Photo Gallery: Spencer Finch’s Soulful, High-Tech Cloud Art

It would be safe to assume that Spencer Finch is the only artist who can lay claim to having beamed his brainwaves at Rigel, the star at the foot of the constellation Orion. But what makes the Brooklyn-based artist truly noteworthy is that he is at least as interested in technology – from electromagnetic waves to colorimeters, solar panels to fluorescent lights – as he is in using these tools to create art that makes his audiences feel. Indeed, some of the strongest works in My Business, With the Cloud, the artist’s solo show at Washington D.C.’s Corcoran Gallery of Art (up through January 23), do exactly that – and in such a way that blends intelligence, playfulness, and wit with an intense observation of the natural world.

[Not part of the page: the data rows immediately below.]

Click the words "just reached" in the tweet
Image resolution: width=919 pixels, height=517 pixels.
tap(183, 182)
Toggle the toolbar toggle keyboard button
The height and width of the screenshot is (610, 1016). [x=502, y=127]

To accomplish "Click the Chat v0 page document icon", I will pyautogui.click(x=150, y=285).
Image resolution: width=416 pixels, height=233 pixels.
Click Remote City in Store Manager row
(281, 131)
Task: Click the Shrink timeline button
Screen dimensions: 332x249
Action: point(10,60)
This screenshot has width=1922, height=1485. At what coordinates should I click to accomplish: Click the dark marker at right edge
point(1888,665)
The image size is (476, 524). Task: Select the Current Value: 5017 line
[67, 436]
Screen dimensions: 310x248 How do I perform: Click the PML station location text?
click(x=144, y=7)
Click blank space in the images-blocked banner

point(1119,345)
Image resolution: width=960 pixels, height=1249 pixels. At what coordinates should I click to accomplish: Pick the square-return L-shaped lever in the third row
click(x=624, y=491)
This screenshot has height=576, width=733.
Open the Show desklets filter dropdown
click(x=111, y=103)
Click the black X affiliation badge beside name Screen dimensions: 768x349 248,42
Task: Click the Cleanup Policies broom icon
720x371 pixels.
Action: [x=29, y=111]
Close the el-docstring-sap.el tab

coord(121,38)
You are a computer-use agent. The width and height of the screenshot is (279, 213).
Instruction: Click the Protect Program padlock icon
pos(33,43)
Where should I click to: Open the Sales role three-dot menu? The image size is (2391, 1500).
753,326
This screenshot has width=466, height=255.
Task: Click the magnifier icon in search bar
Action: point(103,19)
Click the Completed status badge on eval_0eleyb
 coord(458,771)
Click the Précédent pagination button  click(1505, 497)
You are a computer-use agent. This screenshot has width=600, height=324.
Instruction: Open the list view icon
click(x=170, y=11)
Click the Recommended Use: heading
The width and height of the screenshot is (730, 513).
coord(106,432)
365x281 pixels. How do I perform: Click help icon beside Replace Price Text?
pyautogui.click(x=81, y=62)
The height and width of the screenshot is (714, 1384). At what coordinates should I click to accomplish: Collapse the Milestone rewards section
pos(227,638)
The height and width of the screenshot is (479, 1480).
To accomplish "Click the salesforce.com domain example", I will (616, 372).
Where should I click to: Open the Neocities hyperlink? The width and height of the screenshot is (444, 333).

Spencer Finch, Passing Cloud, (394 L Street NW, Washington, D.C., July 7, 2010), 2010, dimensions variable. Fluorescent light fixtures and lamps, filters, monofilament, and clothespins. Courtesy of the artist and Galerie Nordenhake, Berlin. Photo: Denny Henry.

The show’s much-buzzed about highlight, Passing Cloud, is made from blue, purple, and gray crumpled gel, held together in part with wooden clothespins, and suspended in the museum’s atrium. The cloud recreates the light on the corner of D.C.’s Vermont and L Streets, where in the mid-1860s Walt Whitman would catch glimpses of then-President Abraham Lincoln. Although the two never formally met, “We have got so that we exchange bows, and very cordial ones,” Whitman wrote in 1863.

Those fleeting glimpses remained powerful for Whitman, and Passing Cloud effectively captures that feeling of admiration from afar, of those one-sided relationships whose power is derived, in part, from never being consummated.